+++ Material for this exercise
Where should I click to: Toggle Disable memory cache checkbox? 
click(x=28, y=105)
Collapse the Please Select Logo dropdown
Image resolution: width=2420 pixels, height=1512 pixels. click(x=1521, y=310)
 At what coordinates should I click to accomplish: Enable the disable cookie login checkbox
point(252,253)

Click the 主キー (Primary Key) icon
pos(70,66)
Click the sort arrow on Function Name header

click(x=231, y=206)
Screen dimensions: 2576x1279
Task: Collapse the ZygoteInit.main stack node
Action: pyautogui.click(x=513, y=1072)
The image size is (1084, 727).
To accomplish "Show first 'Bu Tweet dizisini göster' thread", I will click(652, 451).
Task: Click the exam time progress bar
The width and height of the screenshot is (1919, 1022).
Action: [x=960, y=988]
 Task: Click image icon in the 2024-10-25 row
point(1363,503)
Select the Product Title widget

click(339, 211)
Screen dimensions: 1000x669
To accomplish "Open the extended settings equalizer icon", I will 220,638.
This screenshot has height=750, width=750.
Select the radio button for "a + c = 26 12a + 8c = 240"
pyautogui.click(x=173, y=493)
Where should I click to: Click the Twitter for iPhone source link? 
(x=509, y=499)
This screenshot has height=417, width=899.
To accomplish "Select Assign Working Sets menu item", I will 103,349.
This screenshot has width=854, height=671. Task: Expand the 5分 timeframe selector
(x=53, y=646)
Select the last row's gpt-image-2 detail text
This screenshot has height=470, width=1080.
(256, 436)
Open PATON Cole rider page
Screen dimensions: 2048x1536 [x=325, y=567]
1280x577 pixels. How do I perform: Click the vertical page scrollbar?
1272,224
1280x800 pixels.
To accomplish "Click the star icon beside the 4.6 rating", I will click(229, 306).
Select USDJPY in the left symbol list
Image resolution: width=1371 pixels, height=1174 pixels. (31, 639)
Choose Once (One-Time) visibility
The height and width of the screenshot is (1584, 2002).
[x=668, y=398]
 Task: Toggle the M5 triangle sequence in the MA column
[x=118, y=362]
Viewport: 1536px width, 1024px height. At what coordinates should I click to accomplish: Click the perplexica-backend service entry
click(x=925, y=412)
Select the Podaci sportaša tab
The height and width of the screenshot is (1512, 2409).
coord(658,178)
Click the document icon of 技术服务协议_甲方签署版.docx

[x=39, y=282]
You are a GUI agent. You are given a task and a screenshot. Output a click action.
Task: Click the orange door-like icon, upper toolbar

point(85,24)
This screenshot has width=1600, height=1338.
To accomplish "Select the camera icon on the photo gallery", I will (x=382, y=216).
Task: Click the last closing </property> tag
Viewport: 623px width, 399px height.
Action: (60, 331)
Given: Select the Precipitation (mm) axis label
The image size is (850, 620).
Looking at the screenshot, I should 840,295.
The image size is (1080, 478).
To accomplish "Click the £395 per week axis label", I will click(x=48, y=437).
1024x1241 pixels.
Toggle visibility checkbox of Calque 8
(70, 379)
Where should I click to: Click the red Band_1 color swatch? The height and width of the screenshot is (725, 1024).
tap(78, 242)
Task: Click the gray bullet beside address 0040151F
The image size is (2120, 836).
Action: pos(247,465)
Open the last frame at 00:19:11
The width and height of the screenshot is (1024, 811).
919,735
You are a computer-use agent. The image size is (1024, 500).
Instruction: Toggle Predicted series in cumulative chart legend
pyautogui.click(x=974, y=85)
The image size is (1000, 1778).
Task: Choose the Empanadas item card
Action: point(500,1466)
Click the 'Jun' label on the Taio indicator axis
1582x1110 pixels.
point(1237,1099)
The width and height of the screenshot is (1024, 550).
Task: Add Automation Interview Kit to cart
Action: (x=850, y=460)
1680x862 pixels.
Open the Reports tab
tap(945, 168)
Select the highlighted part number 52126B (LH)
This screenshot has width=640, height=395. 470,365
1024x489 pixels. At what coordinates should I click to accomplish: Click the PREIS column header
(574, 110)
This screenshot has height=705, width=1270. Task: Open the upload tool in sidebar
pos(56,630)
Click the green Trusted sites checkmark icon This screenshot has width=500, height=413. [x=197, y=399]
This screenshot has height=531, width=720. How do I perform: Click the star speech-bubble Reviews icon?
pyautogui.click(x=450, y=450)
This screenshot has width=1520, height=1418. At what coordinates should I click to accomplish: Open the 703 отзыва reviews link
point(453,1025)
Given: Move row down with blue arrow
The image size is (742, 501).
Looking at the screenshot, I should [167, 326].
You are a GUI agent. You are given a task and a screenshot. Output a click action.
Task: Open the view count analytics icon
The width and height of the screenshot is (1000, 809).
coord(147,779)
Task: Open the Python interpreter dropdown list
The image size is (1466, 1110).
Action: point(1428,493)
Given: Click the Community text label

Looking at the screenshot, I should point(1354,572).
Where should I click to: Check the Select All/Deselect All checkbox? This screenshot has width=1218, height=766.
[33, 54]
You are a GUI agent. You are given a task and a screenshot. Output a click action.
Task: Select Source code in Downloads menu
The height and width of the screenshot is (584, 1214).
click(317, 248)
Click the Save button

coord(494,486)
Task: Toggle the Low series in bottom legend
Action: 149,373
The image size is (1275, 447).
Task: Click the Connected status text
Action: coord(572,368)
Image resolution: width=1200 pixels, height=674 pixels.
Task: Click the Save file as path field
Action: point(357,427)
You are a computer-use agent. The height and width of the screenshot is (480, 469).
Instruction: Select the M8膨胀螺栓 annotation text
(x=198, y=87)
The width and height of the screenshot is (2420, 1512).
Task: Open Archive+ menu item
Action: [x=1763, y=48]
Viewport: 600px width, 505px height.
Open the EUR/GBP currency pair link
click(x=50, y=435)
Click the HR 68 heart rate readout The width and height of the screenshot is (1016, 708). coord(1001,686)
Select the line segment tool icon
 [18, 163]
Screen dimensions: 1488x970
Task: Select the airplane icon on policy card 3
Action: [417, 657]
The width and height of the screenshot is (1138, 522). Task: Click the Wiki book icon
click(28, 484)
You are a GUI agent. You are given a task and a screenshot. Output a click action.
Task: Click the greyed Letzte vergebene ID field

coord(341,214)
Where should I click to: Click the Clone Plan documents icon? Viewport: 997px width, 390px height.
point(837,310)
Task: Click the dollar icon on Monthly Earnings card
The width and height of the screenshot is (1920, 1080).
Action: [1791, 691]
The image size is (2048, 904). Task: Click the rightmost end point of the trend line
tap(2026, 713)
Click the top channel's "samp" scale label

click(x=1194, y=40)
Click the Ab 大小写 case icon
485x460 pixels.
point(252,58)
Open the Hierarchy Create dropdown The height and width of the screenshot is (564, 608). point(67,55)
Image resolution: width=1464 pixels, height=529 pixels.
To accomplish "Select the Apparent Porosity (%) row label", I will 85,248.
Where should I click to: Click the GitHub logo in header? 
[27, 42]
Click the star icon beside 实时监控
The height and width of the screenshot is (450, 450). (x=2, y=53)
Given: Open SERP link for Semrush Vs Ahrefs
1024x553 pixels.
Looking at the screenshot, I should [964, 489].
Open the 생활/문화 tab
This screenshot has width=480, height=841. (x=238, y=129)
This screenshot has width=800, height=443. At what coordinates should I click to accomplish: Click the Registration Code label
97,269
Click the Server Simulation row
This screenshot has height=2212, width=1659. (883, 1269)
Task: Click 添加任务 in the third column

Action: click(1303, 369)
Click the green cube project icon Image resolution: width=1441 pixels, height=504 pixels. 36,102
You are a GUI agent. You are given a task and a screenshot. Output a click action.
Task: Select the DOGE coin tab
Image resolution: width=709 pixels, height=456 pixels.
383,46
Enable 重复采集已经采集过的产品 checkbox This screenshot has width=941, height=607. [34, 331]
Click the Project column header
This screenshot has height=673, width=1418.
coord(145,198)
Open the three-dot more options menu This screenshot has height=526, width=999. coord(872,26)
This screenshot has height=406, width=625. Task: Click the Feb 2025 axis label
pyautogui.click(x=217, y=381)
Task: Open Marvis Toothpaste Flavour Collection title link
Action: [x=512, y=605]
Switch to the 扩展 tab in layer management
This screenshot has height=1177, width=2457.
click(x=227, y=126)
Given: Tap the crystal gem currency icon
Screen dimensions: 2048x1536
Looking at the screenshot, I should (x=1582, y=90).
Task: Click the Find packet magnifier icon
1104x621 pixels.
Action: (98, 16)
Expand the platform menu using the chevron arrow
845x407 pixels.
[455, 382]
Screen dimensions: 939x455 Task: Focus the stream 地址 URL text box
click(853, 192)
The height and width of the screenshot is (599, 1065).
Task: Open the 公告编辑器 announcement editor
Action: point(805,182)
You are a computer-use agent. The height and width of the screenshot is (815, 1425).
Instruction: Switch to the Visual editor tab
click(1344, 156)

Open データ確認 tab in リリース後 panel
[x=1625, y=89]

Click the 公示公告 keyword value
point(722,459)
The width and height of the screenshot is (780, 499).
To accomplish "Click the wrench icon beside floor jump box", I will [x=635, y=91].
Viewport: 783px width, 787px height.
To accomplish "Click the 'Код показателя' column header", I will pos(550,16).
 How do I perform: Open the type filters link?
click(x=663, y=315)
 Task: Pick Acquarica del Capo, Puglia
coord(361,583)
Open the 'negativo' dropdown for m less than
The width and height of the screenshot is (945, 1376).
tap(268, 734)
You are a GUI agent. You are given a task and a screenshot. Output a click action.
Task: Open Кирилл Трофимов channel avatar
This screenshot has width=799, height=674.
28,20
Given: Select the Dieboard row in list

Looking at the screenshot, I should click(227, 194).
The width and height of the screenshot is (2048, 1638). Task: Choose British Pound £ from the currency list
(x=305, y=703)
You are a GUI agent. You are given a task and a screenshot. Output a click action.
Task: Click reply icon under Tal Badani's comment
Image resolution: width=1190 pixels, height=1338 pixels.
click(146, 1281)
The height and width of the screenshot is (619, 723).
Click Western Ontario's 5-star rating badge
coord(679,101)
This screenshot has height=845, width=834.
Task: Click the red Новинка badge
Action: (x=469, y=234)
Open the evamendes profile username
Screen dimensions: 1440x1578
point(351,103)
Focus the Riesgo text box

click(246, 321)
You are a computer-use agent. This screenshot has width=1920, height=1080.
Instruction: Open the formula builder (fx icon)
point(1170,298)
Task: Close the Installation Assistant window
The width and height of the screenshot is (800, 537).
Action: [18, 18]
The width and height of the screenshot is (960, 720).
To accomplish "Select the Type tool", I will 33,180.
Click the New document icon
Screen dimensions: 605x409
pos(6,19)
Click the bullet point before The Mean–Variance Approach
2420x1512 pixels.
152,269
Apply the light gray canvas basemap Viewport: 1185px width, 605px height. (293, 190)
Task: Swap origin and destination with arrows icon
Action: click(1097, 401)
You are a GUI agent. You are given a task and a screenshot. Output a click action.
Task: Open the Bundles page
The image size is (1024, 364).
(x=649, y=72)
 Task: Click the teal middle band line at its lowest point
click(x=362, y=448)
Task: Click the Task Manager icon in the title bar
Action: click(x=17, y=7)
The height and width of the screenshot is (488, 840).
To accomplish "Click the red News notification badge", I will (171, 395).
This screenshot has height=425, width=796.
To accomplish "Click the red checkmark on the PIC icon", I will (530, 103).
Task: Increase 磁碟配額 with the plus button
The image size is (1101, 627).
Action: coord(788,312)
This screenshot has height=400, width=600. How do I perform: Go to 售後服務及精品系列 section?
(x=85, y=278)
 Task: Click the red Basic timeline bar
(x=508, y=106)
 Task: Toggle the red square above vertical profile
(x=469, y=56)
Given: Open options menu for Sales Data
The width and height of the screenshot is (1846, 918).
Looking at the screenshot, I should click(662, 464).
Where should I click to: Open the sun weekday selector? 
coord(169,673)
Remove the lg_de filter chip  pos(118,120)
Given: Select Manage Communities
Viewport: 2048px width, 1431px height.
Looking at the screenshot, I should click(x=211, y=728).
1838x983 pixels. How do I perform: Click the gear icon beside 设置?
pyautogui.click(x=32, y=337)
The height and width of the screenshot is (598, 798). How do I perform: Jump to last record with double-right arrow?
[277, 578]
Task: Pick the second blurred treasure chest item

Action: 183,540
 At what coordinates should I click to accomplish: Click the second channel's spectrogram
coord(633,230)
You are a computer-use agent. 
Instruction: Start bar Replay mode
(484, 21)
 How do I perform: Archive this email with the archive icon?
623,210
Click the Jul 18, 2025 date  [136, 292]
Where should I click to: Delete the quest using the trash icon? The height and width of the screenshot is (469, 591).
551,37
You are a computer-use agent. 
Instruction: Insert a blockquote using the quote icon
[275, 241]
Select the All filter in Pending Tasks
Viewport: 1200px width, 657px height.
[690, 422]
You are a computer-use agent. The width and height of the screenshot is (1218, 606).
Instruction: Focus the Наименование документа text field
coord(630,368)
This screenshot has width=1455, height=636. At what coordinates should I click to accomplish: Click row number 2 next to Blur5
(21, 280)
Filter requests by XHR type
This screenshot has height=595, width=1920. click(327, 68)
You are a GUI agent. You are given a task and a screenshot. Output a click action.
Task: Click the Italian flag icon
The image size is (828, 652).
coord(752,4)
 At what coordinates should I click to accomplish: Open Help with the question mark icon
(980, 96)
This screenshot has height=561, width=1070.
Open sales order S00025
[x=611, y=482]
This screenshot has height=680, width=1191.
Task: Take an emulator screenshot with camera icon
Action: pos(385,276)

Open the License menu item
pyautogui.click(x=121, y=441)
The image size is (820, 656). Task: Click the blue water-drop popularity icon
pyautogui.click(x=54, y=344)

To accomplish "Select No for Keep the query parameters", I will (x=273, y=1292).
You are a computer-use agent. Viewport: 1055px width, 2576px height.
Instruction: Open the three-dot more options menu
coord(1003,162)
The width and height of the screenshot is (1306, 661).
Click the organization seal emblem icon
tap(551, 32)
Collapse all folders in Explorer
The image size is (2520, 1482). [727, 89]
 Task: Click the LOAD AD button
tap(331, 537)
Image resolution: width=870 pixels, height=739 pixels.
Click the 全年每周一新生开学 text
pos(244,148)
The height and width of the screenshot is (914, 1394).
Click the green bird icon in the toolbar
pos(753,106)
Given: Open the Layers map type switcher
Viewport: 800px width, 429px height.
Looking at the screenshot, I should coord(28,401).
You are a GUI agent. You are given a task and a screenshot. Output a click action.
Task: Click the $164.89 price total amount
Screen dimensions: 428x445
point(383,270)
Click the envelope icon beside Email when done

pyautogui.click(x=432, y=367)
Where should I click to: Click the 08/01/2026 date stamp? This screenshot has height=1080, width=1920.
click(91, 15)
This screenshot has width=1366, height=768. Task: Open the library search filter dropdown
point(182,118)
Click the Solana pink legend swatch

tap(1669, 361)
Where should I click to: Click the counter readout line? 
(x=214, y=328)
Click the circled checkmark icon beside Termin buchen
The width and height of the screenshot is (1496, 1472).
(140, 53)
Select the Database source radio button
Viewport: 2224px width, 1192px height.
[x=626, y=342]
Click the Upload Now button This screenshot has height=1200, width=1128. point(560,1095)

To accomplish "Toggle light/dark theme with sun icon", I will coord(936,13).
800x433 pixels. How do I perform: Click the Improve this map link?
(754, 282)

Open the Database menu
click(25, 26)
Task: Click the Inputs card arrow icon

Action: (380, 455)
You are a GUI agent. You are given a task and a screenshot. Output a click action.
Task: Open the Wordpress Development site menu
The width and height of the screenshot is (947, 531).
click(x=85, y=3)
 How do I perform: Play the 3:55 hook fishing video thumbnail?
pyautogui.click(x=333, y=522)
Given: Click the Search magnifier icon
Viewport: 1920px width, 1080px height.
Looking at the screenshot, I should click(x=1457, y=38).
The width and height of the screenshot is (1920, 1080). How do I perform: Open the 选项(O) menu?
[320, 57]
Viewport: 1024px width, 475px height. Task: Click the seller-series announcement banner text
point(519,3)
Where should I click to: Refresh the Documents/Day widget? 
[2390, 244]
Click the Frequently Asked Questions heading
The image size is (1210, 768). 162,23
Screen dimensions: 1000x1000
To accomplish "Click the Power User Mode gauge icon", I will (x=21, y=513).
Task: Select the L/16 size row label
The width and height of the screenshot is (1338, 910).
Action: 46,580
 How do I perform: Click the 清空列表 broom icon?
++++++
=== Challenge ===
Edit the lines starting at the line that has "This screenshot has height=705, width=1270." and ending after the line that has "pyautogui.click(x=450, y=450)", replacing "upload tool" with "download tool" and keeping everything else the same.

=== Solution to this task ===
This screenshot has height=705, width=1270. Task: Open the download tool in sidebar
pos(56,630)
Click the green Trusted sites checkmark icon This screenshot has width=500, height=413. [x=197, y=399]
This screenshot has height=531, width=720. How do I perform: Click the star speech-bubble Reviews icon?
pyautogui.click(x=450, y=450)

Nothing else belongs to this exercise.